I was delighted to see how we came together as a partnership early in January to open the new Covid medicines delivery unit which is hosted at Airedale Hospital. This was only made possible thanks to the hard work of all colleagues involved, we are all really proud of you.

Covid at times felt all consuming and overwhelming, but even at the various peaks of the numbers of people suffering from Covid, in our hospitals, our care homes and in our communities we have still been able to continue development of our Act as One way of working. This past year has been a real year of achievement which is a testament to the hard work, dedication and commitment of all my colleagues.

Seeing our place-based partnership highlighted nationally is a reflection on what we have achieved together. It was great that we were able to welcome Amanda Pritchard, Chief Executive for NHS England, to Bradford District and Craven twice last year so she could hear more about the work we’re doing.

The first visit gave her an opportunity to visit Airedale Hospital and Bradford Royal Infirmary to see how we have been working together on innovative solutions such as the BRI command centre. Her second visit offered her the chance to find out more about our ground-breaking work we are doing to improve mental health and wellbeing, including our mental health support teams that are helping school pupils hosted by Bradford District Care NHS Foundation Trust, as well as our inspiring work on Reducing Inequalities in Communities (RiC).

Our successes simply would not be possible without all our partners working together. We are keen to showcase our work involving our local authority partners as well as the voluntary and community sector. This includes speaking at the Health Service Journal’s Integrated Care Summit and we have also been featured in the Local Government Association’s Must Know guide on integrated health and care.

But the greatest showcase for our work that really did involve the broadest range of our partners was the Act as One Festival – back again later this year so keep an eye out for updates.
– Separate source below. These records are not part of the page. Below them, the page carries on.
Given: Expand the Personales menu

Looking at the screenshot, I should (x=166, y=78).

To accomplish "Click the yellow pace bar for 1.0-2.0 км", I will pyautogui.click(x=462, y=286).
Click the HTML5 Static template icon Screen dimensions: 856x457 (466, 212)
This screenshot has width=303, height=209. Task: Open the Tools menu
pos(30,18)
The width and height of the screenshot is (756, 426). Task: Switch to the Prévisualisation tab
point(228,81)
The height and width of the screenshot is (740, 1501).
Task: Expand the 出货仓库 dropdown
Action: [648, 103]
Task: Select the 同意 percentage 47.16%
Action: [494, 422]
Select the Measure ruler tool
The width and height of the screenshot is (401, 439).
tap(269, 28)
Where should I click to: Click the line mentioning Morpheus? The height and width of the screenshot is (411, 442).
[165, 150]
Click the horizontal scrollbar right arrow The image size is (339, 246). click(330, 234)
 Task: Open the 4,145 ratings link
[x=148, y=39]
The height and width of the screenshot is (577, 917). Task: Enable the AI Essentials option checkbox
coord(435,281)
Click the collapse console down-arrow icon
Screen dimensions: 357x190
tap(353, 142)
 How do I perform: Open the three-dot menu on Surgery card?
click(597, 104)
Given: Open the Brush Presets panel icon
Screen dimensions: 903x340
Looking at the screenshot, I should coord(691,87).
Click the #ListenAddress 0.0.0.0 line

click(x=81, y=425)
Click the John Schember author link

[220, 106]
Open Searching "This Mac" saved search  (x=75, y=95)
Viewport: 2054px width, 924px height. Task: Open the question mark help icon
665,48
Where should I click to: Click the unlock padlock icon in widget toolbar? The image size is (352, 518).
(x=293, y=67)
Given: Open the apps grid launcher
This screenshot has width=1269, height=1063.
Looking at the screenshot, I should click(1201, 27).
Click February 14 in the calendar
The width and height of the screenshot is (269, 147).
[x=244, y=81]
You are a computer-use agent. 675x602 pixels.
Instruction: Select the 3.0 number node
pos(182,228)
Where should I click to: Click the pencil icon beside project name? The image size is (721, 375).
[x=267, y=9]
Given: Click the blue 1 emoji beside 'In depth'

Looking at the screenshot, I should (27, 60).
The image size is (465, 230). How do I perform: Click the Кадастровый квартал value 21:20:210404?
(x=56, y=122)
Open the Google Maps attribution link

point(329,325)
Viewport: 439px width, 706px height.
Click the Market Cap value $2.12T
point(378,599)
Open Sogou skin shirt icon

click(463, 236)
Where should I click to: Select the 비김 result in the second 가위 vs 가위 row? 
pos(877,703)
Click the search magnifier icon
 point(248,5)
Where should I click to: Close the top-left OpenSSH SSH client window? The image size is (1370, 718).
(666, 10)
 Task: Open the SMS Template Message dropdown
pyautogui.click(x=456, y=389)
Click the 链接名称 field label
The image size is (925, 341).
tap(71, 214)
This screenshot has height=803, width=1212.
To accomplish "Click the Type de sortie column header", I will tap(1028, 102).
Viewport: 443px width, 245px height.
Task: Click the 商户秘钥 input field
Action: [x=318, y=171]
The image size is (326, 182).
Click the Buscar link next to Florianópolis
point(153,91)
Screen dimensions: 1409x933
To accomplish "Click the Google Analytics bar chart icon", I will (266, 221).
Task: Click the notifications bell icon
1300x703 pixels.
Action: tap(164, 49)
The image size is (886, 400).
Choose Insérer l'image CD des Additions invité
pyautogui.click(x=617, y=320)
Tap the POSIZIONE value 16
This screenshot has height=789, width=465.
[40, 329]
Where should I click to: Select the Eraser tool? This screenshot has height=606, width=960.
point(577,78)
The festival was a real success that included wellbeing sessions, national speakers, local colleagues sharing best practice including our remarkable voluntary and community sector and climaxing with our recognition day where we were joined by Prerana Issar, Chief People Officer for the NHS and Chris Hopson, Chief Executive for NHS Providers. Our recognition day brochure is available from the One Workforce Hub website, well worth a read as it is jam packed with case studies from across our place.

I mentioned that we are a ‘heartnership’ as much as we are a partnership. We do not under estimate the job of work we have to do in Bradford District and Craven to ensure we also win the hearts and minds of those in our communities, particularly those who constantly feel they have been left behind, who feel and experience discrimination and injustice, who are lonely, isolated or excluded , suffer hurt or abuse at the hands of others and we are very much aware that our vaccination programme insight work has shown us that for many, a huge trust gap exists between public sector agencies and the communities we serve. We are committed to addressing this and can only do so by truly connecting with our people in the places where they live, listening to and acting on what they tell us, working with them and for them. They say don’t they that home is where the heart is, we believe everyone deserves a home that they can be healthy and happy in, because ultimately what matters the most is that  We all have somewhere to live, someone to love something to do AND something to hope for.